Sunday, August 30, 2009

CIRCULATING IDEAS IN SEVENTEENTH-CENTURY EUROPE

[these details via the LRS list]

NETWORKS, KNOWLEDGE, AND FORMS

*Keynote speakers: Mark Greengrass, Margaret Ezell, and Richard Serjeantson*

*Royal Society, London. 8-10 July, 2010*

*Presented in conjunction with the 350^th anniversary of the Royal Society*

The seventeenth century in Europe was an age of turmoil. As wars, revolutions, and exploration redrew the boundaries of the physical world, a tumult of new ideas shifted the boundaries of the intellectual world. In poetry and in polemics, men and women involved in philosophy, theology, politics, and science created a dynamic knowledge economy.

Ideas were the currency of this economy – but how did writers, thinkers, and agents choose the forms in which that currency should circulate?
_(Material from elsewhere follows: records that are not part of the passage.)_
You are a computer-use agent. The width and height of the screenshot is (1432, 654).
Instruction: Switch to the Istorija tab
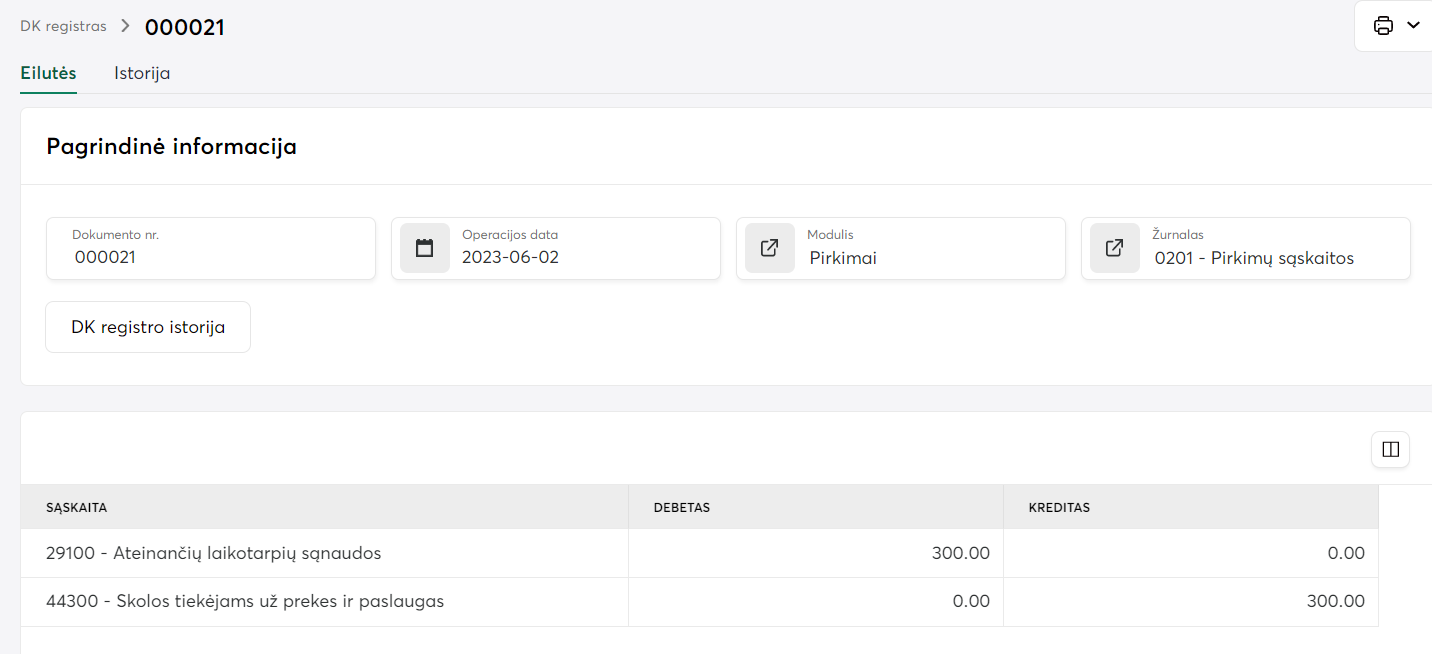(x=142, y=73)
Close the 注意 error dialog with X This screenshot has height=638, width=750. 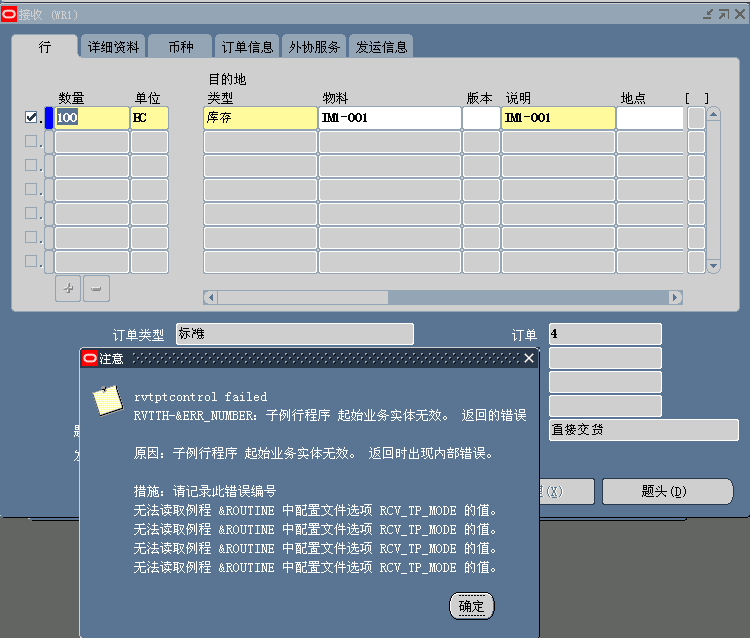pyautogui.click(x=529, y=358)
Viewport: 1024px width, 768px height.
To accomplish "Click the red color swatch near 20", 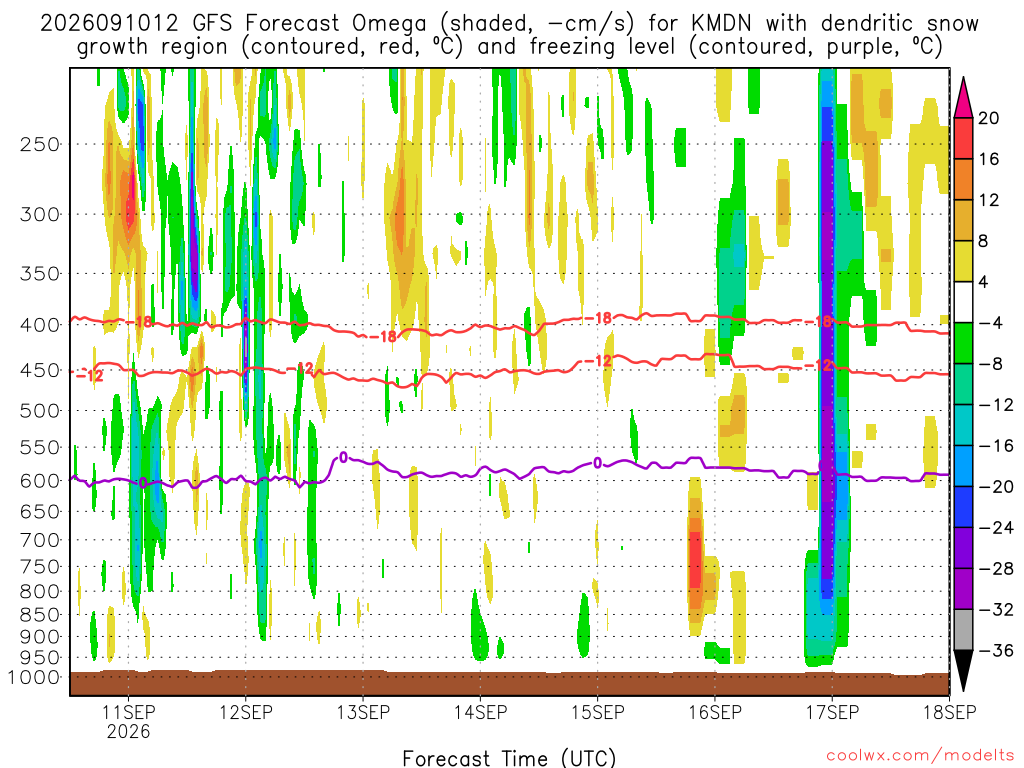I will point(963,138).
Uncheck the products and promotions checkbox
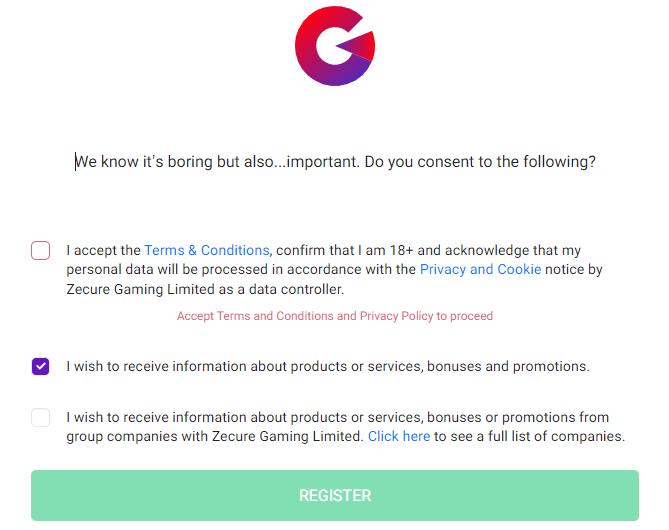This screenshot has height=530, width=669. tap(41, 367)
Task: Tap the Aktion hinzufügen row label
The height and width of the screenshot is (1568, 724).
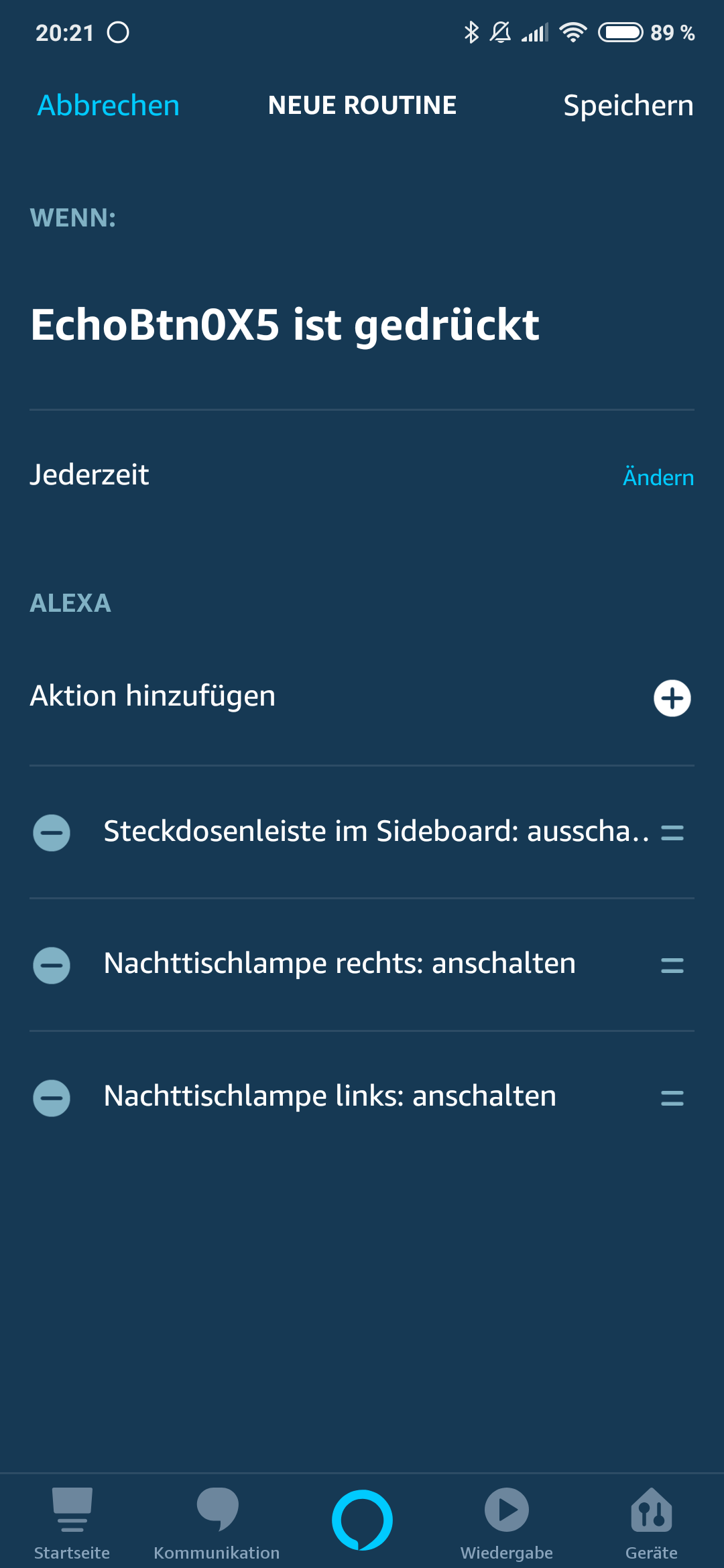Action: tap(153, 696)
This conference takes up that question, investigating the relationship between the circulation of ideas and the forms in which they circulated.

*/Forms./ *Ideas might circulate in manuscript or in print; in Latin, or in the vernacular. How were individual writers thinking about the effects or consequences of these choices? How might the language, form, and medium of these texts influence the reception of the content?

*/Networks./* The circulation of ideas involved networks of intelligencers, scribes, printers, publishers, and booksellers. How did particular coteries and networks circulate their arguments? How does this collaborative aspect affect how modern scholarship construes their significance?

*/Knowledge./ *Concerns about censorship and secrecy – or conversely a perceived need for publicity – influenced how ideas in these fields are communicated. How were particular categories of content (scientific, satirical, literary, theological, or political) linked to particular material forms?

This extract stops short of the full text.